Did the world change forever on September 11, 2001? The lives of many people changed forever, and our hearts and prayers go out to them. Many pundits believe that the world of international affairs, the world of domestic affairs, of tourism and leisure, and of many other worlds, have changed also. While not describing exactly how these worlds changed, they suggest that Americans will have to live with more uncertainty and fear than ever before. Many people found it hard to pull themselves away from the riveting television images of the collapsed and burning World Trade Center. Watching hour after hour of continuous news, with so little new—how many times could we watch the second plane slice into the WTC Tower?

The College itself struggled to find the right balance between following those events and returning to some semblance of normalcy. We did not cancel classes, but we moved a religious service to a larger location, hosted a gathering in the Chapel, and conducted a candle light service. Although one-half the teams in our athletic conference decided not to play football on the following Saturday, September 15, we decided to hold the contest—while publicly voicing our concerns for our young men, for those who had died, and for those still suffering.

Less than a week later, Anne and I flew into New York City’s La Guardia airport on previously scheduled college business. There were only two other passengers on that jet; the vacant seats were a constant reminder of what had happened.
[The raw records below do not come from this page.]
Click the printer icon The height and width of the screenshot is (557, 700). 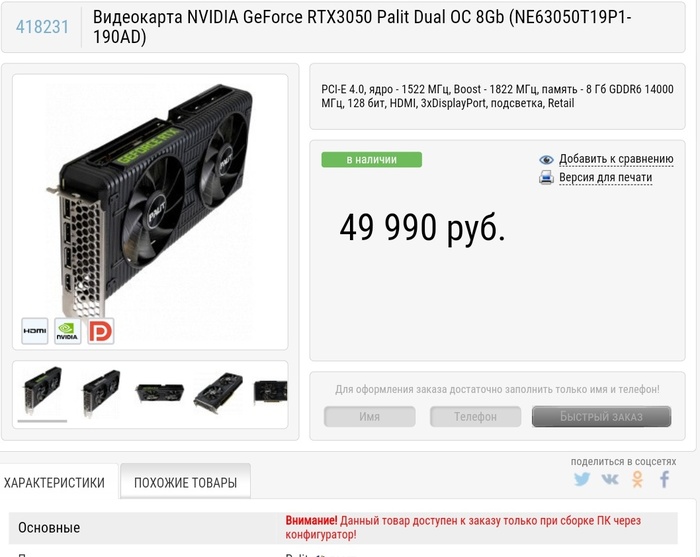tap(546, 177)
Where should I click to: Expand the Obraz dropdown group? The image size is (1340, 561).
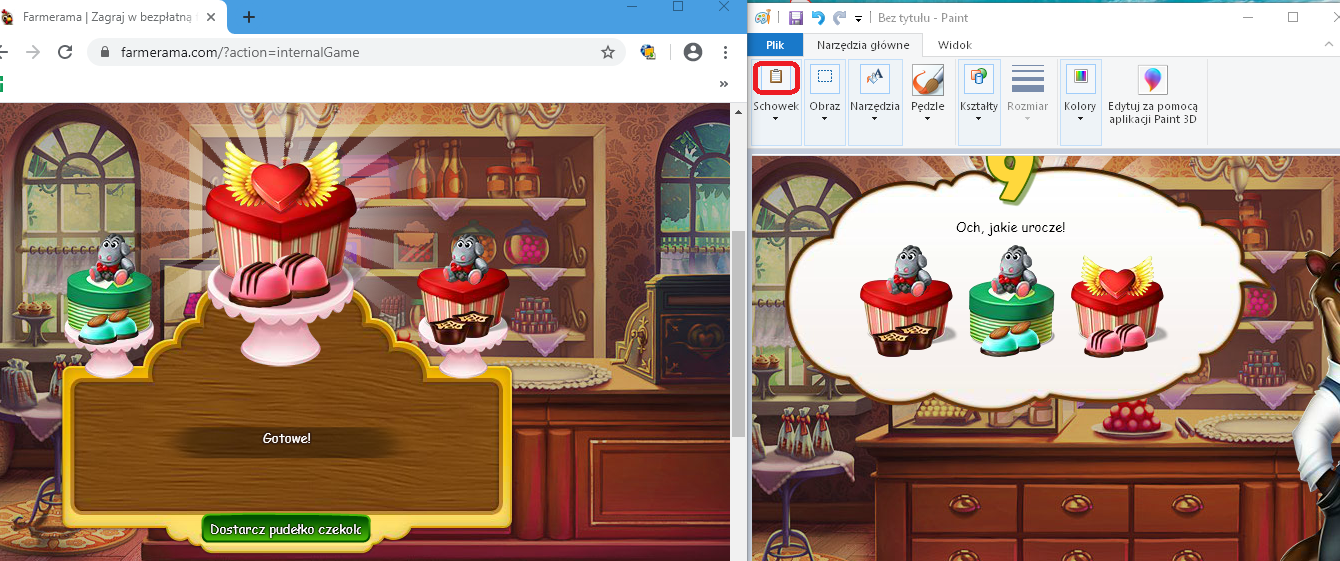824,118
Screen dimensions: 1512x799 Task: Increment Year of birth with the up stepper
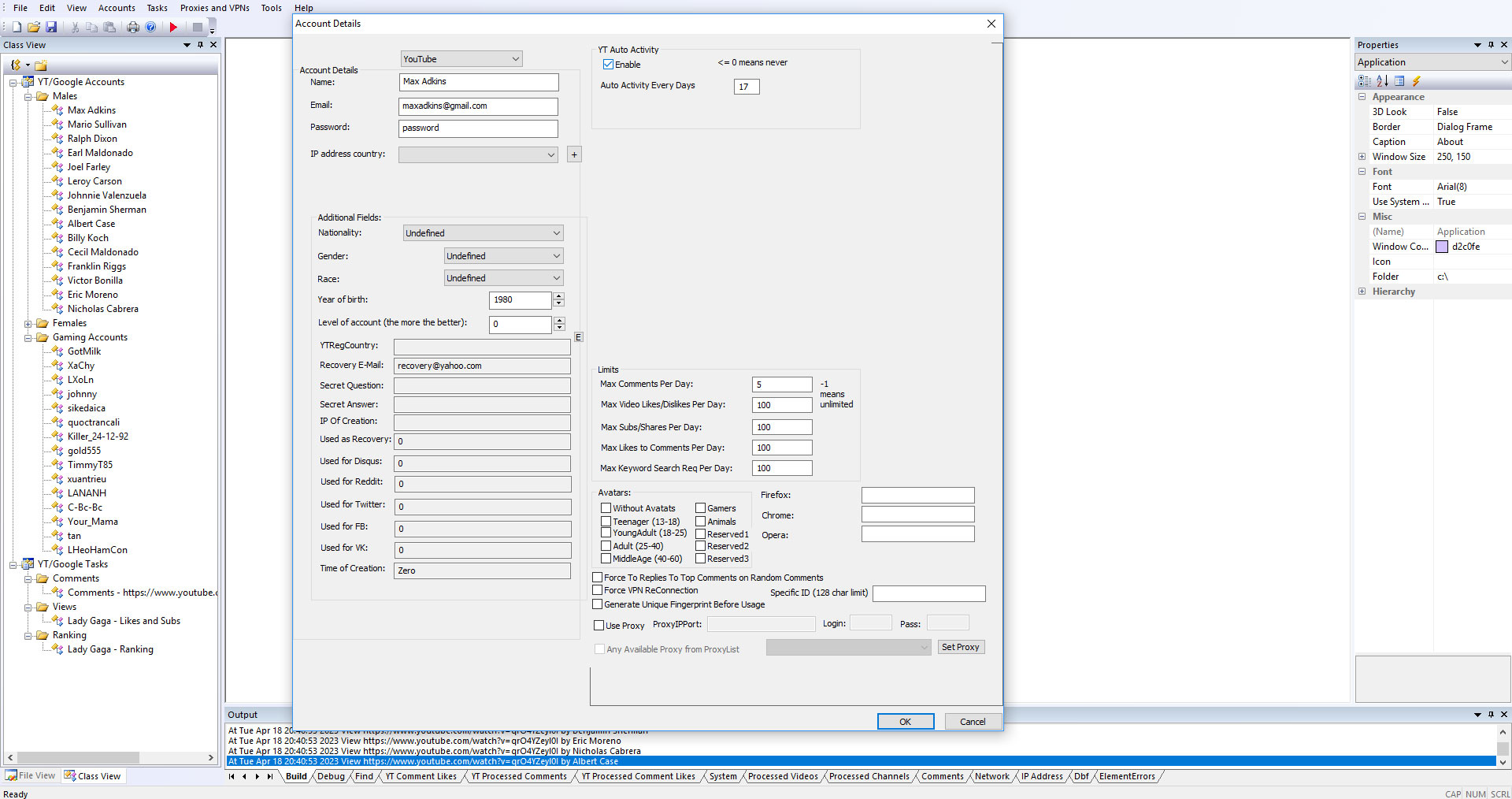[x=558, y=296]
Perhaps the real change for all of us will be meeting the challenge of continuing “business as usual” in a world of fewer and fewer “usuals.” Even as I write these words, the United States and Great Britain have launched an attack against the Al Qaeda camps in Afghanistan. More images, more riveting news, and yet we must go on.

How do we teach people to keep living their lives without ignoring these events? We care about the world we live in; we, with our students, want to be well informed, but we do not want these events to paralyze us or make us insensitive to the pain and chaos they are creating.
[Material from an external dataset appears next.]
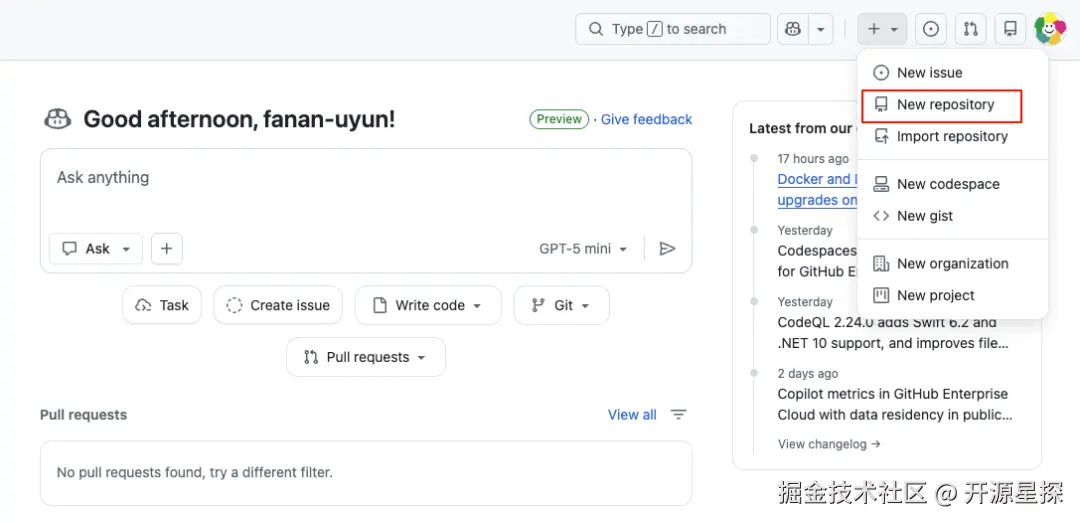Select New repository from the menu
Screen dimensions: 1080x523
tap(944, 105)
As you would expect, I think about the rigorous liberal arts education. At Wabash, students always face too many things they have to do and want to do; consequently, they learn how to focus, to budget their time, to set priorities, to understand their values, to recognize what is happening within and around them. Such self-awareness and self-discipline is needed now perhaps more than ever.

And so, we go forward almost, but not quite, doing what we have always done, recognizing the world has changed but not stopped. We won’t let it stop, we can’t let it stop, for our mission is to help young men get ready to make the world a better place.